El testimonio dramático
Establecer qué bailes y cantes de origen africano formaron parte del acervo musical hispano en los siglos XVI y XVII es tarea harto complicada. Sin embargo, en fecha tan temprana como la segunda mitad del siglo XV aparecen las coplas «a los negros y negras» de Rodrigo de Reynosa, que incluyen el baile guineo.
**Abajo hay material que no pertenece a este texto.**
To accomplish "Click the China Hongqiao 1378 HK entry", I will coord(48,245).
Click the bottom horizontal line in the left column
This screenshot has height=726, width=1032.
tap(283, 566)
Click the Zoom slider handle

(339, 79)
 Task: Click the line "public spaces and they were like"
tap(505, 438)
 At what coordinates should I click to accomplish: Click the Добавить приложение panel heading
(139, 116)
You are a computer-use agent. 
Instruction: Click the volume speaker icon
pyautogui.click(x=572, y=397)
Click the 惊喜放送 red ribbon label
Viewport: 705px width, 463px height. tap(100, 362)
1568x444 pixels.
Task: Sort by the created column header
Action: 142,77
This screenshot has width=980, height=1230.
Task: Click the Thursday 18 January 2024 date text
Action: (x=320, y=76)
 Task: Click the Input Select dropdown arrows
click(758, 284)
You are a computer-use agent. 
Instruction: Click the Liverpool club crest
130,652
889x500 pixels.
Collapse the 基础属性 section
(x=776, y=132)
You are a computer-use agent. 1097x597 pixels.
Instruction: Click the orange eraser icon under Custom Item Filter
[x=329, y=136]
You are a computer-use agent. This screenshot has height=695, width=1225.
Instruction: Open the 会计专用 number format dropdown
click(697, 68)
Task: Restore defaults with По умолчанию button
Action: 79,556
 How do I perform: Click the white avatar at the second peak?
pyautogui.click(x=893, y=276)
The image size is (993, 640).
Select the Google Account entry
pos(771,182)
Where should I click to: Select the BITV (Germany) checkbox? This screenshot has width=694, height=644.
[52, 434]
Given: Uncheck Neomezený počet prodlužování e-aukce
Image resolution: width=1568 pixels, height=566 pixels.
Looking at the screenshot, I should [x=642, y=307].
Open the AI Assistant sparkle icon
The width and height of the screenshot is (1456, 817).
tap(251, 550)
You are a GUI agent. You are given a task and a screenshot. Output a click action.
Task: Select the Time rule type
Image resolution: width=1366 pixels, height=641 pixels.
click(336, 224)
Sebastián de Covarrubias destacaba de los bailes guineos su «agilidad y presteza», definiéndolos en 1611 como «una cierta dança de movimientos prestos y apresurados; pudo ser fuesse trayda de Guinea, y que la dançassen primero los negros». Francisco de Quevedo destacó el «meneo de los guineos», al igual que Juan Bautista Diamantes, en su entremés «El Figonero». Posteriormente, el «Diccionario de Autoridades», aparecido entre 1726 y 1739, decía al respecto: «Cierta especie de baile ú danza mui alegre, y bulliciosa, la qual es mui freqüente entre los Negros».
Eugenio de Salazar, en el siglo XVI, daba cuenta de uno de tales bailes guineos, el Gurumbé, que también aparecía en el «Baile entremesado de negros» de Francisco de Avellaneda y en la «Mojiganga que se hizo en Sevilla en las fiestas del Corpus de 1672». En otras piezas figuran bailes con otros nombres, aunque posiblemente se refieran al anterior: Gurrumé («Mojiganga de la gitanada»), Galumpé y Gurujú de Guinea, «bailado a lo andaluz» («Nacimiento de Cristo» y «La isla del Sol» de Lope de Vega, respectivamente).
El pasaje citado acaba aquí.